Despite the inconveniences, the rustic state of existing facilities and the clouds that frequently obscure McKinley, tourists tend to endorse Denali's restrictions. "We are from California, and Yosemite has been ruined. I think now they realize the mistake they made in allowing the access," said Max Scheck, a San Francisco resident on a bus tour with his wife.

Development boosters, however, have long envisioned Denali as an under-used setting for projects to pack in more tourists. One perennial favorite, now being pushed by Gov. Walter Hickel's pro-development administration, is a second park road allowing easier access to the Kantishna mining district near Wonder Lake. The Hickel administration plan is for the state to enforce an historic right-of-way along an old dog-sled trail to bulldoze a new road north of the existing road.

Alaska's Republican United States senators champion other plans. Sen. Frank Murkowski is promoting a monorail to zip visitors through the park. Critics claim that project would cost $10 million to $20 million a mile. Sen. Ted Stevens is pushing for a new $35 million, 140-room hotel within the park, despite opposition from local residents and criticism that sparked a federal audit of Denali concessions.

Clashes between the small-time miners around Kantishna, a district that predates the park, and conservationists also dog park managers.

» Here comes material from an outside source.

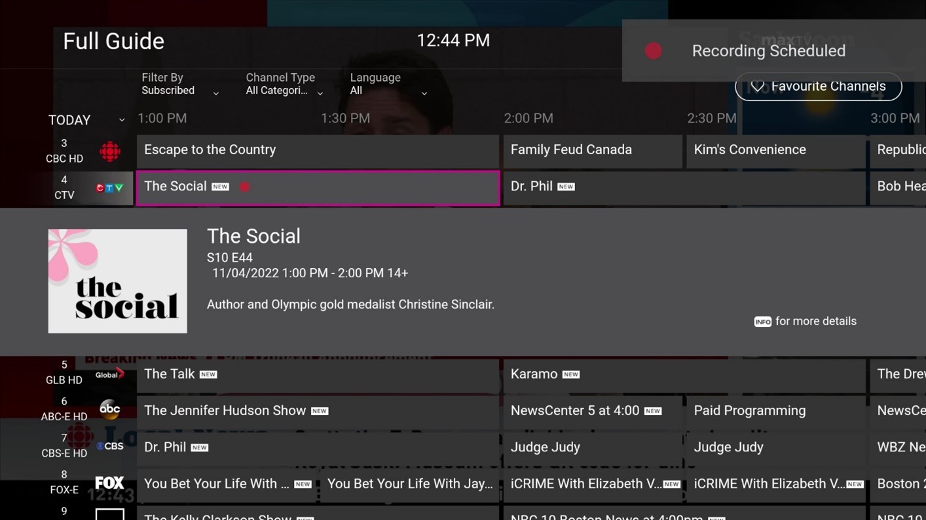Click the FOX channel logo
Image resolution: width=926 pixels, height=520 pixels.
109,482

While the Park Service continued negotiations to buy out some 80 Kantishna mining claims, the Hickel administration - setting the stage for a court battle - last month issued mining permits for a creek that state officials claim is navigable and under state jurisdiction.

Denali development debates follow a familiar pattern, Berry said. "If you look at the controversies that swirl around Denali, you can break most of them down to preservation versus use," he said. "You get a sense that how goes Denali, how goes the state."

The most advanced development plan calls for new visitor centers, trails, and cabins on the park's oft-neglected south side, an area warmer, more lushly vegetated, and closer to Anchorage than the park's busy north-side entrance. The Park Service's three alternative development plans incorporate Denali State Park, a low-key, bear-rich 324,240-acre reserve on the national park's southeastern border that offers spectacular vistas of McKinley and its glacier flanks.

South-side development opponents fear ecological damage will occur in an area now protected by its limited accessibility. Even without development, the south side is under increasing assault from poachers who chase bears to exhaustion with all-terrain vehicles.

Some also fear development's social impacts. The Park Service was presented with petitions signed by 890 people opposing a visitor center in Talkeetna, a quaint hamlet of 400 best known as the jumping-off site for Mt. McKinley climbing expeditions.

Development backers argue that Talkeetna-area residents should shed romantic frontier notions and accommodate the booming Alaska tourism industry in a controlled fashion. Mary Carey, an 80-year-old author, homesteader, and proprietor of a lodge adjacent to the state park, counts herself on the side of "progress."

"I don't think anybody owns this mountain or this view of the mountain," she says. "Everybody should have that opportunity. It's fabulous."